In [524]:
from sklearn.gaussian_process import GaussianProcessRegressor, kernels
from sklearn.datasets import make_regression
import numpy as np
import matplotlib.pyplot as plt
import scipy.stats as ss
from sklearn.model_selection import train_test_split
from sklearn.metrics import mean_squared_error, r2_score

In [525]:
% matplotlib inline

In [552]:
class Gaussian_Process():
    
    def __init__(self, kernel):
        self.kernel = kernel
        self.gp_ = GaussianProcessRegressor(kernel=kernel,
                                            optimizer = None,
                                            normalize_y = True)
    
    def optimise__with_splice_sampling(self, initial_theta, num_iters, sigma, burn_in,  X, y):
        self.fit(X, y)
        slice_sampler = Slice_sampler(num_iters = num_iters, 
                                      sigma = sigma, 
                                      burn_in = burn_in,
                                      gp = self)
        samples = slice_sampler.sample(init = initial_theta)
        
        theta_opt = [np.mean(samples_k) for samples_k in samples]
        
        # kernel__k1__noise_level = noise of the data
        # kernel__k2__k1__constant_value = aplitude
        # kernel__k2__k2__length_scale = Matern length scales
        
        self.gp_.set_params(**{"kernel__k1__noise_level": np.abs(theta_opt[0]),
                              "kernel__k2__k1__constant_value": np.abs(theta_opt[1]),
                              "kernel__k2__k2__length_scale": theta_opt[2:]})
        
    def log_marginal_likelihood(self,theta):
        theta = [theta[0],theta[1],theta[2:]]
        return self.gp_.log_marginal_likelihood(theta)
    
    def log_prior_parameters(self, theta):
        return np.sum(np.log([ss.norm(0, 1).pdf(theta_k) for theta_k in theta]))
    
    def log_joint_unnorm(self, theta):
        return self.log_marginal_likelihood(theta) + self.log_prior_parameters(theta)
        
    def fit(self, X, y):
        self.gp_.fit(X, y)
    
    def predict(self, X):
        mu, sigma = self.gp_.predict(X, return_std=True)
        return mu, sigma
    
    def get_params(self):
        return self.gp_.get_params()

In [553]:
class Slice_sampler():
    
    def __init__(self, num_iters, sigma, burn_in, gp):
        self.num_iters = num_iters
        self.sigma = sigma
        self.burn_in = burn_in
        self.gp = gp
        
    def sample(self, init, step_out=True):

        D = len(init)
        samples = np.zeros((D, self.num_iters))
        
        xx = init.copy()

        for i in xrange(self.num_iters + self.burn_in):
            perm = range(D)
            np.random.shuffle(perm)
            last_llh = self.gp.log_joint_unnorm(xx)

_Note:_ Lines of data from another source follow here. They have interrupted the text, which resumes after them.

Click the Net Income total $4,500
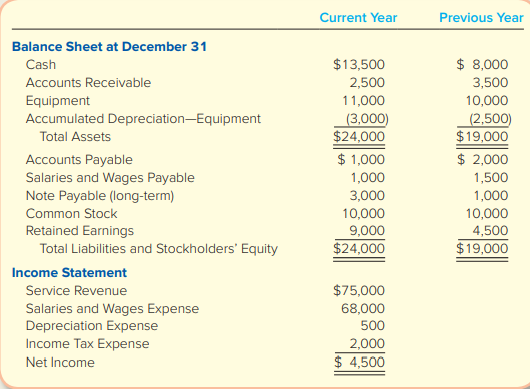Viewport: 530px width, 389px height. [360, 362]

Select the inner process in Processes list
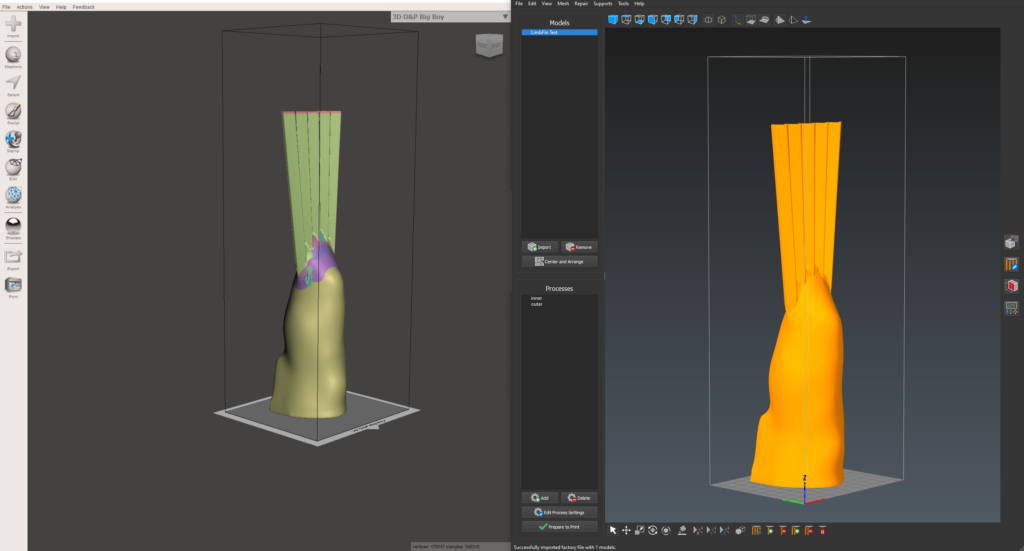pos(537,298)
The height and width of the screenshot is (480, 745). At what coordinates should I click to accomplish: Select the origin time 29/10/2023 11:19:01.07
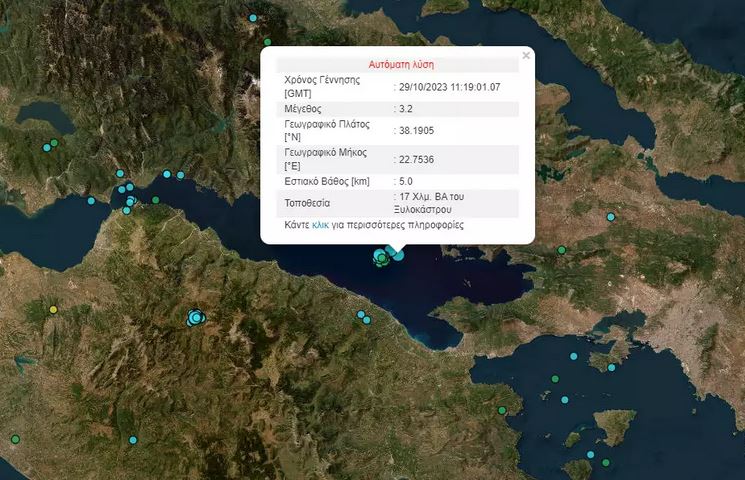(x=449, y=87)
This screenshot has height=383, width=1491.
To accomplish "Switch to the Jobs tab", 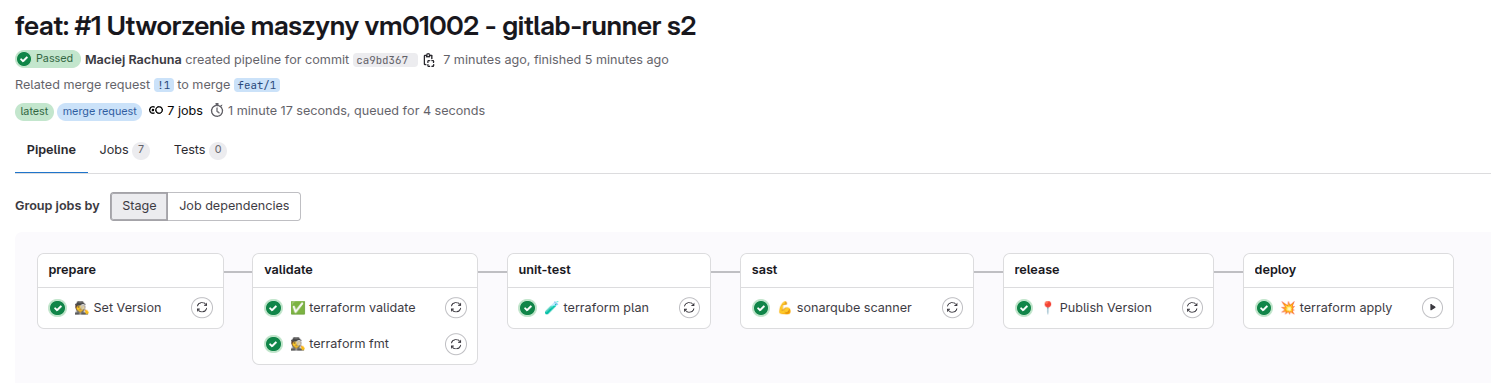I will [x=125, y=150].
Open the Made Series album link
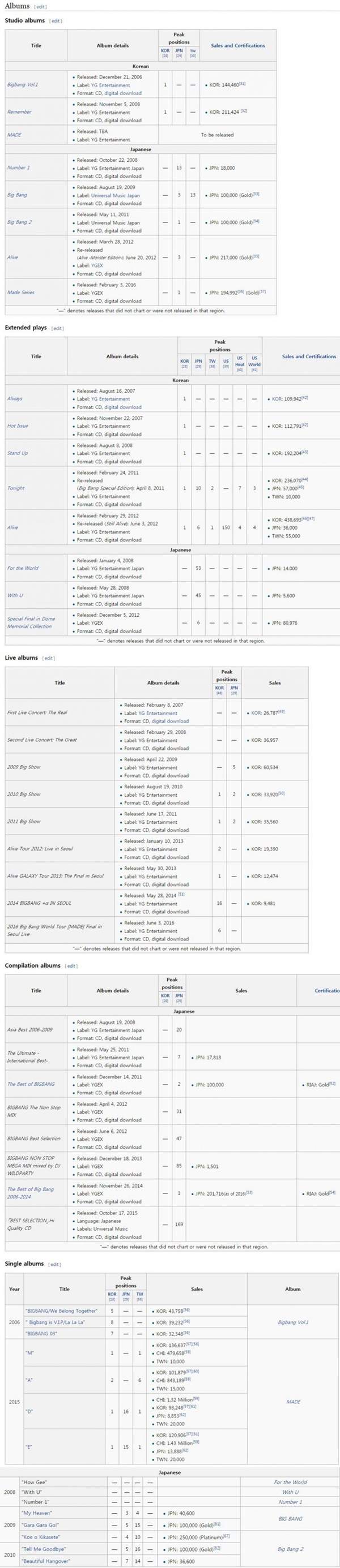340x1568 pixels. pyautogui.click(x=21, y=292)
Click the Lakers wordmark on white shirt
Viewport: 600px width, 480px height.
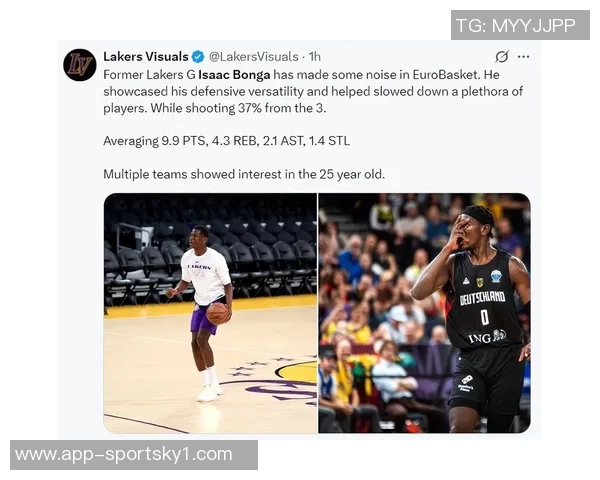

            for d in perm:
                llh0 = last_llh + np.log(np.random.rand())
                rr = np.random.rand(1)
                x_l = xx.copy()
                x_l[d] = x_l[d] - rr * self.sigma[d]
                x_r = xx.copy()
                x_r[d] = x_r[d] + (1 - rr) * self.sigma[d]

                if step_out:
                    llh_l = self.gp.log_joint_unnorm(x_l)
                    while llh_l > llh0:
                        x_l[d] = x_l[d] - self.sigma[d]
                        llh_l = self.gp.log_joint_unnorm(x_l)
                    llh_r = self.gp.log_joint_unnorm(x_r)
                    while llh_r > llh0:
                        x_r[d] = x_r[d] + self.sigma[d]
                        llh_r = self.gp.log_joint_unnorm(x_r)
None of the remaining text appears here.